• SELECTED EXTRACT
····················
My recommendations...

For automated cluster building - https://ambari.apache.org/

For analysing your data, dynamically building queries and sharing this with other people in your company - https://zeppelin.incubator.apache.org/

And coming soon - https://www.zeppelinhub.com/

nisa · on Dec 23, 2015

Ambari looks nice from the outside but it's some kind of zombie that is full of os-specific stuff, opaque puppet stuff, python, java and even brings nagios and ganglia to the party. If it works it's probably fine, have fun debugging that stuff through.

We are happy with https://github.com/saltstack-formulas/hadoop-formula and PXE booting an image.

You can configure all aspects out of a single pillar file.

Still full of warts but at least you have full control.

lars_francke · on Dec 23, 2015

If you haven't had the chance yet I suggest you try Cloudera Manager & CDH instead of Ambari. I use both with clients and CM is years ahead of Ambari in terms of functionality and stability.

nl · on Dec 22, 2015

I looked pretty hard at Zeppelin around 6 months ago, comparing it to iPython/Jupyter for use with Spark.
····················
• RECORD SET
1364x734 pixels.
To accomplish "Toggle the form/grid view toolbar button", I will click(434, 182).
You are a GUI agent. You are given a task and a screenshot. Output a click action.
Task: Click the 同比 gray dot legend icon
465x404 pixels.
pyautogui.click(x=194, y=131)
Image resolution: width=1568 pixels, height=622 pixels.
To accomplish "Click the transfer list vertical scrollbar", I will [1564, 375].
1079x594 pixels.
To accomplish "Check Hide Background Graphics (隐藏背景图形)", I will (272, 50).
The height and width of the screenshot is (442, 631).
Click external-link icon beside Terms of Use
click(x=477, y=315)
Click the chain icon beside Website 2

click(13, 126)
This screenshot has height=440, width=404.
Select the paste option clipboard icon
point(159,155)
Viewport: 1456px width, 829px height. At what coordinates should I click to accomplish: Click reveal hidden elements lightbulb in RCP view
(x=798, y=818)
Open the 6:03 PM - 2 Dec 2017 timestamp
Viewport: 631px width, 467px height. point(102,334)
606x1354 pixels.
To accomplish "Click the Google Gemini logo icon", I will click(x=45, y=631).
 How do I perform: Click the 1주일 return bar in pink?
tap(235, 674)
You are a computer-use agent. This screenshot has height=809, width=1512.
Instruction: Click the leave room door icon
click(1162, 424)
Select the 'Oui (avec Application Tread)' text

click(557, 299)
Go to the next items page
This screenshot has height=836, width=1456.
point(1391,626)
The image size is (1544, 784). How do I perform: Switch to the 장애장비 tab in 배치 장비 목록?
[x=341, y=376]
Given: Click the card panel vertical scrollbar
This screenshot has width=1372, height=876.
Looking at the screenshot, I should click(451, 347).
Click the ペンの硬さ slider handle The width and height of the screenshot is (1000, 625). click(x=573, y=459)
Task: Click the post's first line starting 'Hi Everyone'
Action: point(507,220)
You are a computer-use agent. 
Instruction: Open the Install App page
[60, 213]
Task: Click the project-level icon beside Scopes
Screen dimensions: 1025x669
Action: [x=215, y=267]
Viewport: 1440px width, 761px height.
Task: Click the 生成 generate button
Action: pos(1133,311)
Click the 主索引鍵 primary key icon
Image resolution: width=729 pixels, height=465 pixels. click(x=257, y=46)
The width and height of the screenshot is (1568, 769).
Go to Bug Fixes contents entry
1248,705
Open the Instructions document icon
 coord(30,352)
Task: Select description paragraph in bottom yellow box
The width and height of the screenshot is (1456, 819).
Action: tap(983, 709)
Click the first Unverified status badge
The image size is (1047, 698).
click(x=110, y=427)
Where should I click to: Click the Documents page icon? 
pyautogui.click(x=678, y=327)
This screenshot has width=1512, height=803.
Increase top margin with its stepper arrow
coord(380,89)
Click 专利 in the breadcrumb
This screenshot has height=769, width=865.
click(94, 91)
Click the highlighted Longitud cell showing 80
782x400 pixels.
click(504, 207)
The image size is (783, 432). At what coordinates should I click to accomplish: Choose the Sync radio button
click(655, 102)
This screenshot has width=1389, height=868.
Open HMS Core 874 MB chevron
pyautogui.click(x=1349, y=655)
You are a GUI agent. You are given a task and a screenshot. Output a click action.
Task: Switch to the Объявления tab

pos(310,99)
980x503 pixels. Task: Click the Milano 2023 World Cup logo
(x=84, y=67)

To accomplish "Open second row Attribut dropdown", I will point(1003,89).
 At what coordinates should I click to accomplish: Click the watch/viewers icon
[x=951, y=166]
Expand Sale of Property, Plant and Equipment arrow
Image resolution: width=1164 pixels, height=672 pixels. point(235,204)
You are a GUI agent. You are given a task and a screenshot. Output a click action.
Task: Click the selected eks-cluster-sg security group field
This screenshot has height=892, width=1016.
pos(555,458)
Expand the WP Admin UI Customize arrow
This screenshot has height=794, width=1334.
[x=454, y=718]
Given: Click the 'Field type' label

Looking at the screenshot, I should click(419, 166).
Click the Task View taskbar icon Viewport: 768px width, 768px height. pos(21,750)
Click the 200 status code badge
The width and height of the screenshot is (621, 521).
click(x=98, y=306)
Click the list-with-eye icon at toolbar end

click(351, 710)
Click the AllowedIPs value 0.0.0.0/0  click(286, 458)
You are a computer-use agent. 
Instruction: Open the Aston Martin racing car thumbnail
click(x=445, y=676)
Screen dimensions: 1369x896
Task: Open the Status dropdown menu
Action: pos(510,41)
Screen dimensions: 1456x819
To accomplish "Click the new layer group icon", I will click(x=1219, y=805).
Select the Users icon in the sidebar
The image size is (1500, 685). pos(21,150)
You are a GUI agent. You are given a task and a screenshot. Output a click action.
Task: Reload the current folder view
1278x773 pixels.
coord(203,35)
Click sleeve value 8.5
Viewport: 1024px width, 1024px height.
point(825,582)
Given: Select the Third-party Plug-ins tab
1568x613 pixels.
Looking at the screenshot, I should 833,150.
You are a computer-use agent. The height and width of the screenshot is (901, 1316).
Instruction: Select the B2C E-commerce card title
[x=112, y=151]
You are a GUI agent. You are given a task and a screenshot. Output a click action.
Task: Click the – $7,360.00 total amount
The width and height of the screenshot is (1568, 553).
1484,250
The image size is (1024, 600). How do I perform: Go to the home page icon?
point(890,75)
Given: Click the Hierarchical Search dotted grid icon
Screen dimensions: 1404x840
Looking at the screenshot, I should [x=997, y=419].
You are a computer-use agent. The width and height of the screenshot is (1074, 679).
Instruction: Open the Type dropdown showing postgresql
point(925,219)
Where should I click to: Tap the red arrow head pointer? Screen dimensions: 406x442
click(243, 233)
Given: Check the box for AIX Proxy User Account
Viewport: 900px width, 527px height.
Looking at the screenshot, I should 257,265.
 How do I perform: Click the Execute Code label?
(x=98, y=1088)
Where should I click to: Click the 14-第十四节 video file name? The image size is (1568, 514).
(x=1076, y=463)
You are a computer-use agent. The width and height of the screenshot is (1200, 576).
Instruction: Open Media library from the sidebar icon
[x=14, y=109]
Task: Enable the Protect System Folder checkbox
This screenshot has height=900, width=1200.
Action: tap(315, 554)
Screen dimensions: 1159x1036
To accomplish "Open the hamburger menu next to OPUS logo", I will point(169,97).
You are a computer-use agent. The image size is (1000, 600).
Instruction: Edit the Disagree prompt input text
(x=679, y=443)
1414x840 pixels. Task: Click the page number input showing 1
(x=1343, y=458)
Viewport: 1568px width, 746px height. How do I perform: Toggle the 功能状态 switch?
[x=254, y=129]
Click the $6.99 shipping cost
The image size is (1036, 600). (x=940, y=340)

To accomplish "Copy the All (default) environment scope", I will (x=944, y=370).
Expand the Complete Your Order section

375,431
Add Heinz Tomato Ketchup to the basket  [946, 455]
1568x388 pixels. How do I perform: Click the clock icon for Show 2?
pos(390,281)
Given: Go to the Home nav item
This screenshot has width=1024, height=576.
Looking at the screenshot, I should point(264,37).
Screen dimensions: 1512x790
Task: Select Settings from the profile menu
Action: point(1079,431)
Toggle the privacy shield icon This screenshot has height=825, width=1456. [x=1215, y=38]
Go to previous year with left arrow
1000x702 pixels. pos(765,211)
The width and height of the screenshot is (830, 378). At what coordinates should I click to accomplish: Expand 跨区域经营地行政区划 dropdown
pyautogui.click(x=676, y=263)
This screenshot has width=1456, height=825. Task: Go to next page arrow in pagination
····················
• THE TASK
Could you reproduce the passage in the Hadoop tools thread above from "nisa · on Dec" to "single pillar file."?

• ANSWER TO THIS PROBLEM
nisa · on Dec 23, 2015

Ambari looks nice from the outside but it's some kind of zombie that is full of os-specific stuff, opaque puppet stuff, python, java and even brings nagios and ganglia to the party. If it works it's probably fine, have fun debugging that stuff through.

We are happy with https://github.com/saltstack-formulas/hadoop-formula and PXE booting an image.

You can configure all aspects out of a single pillar file.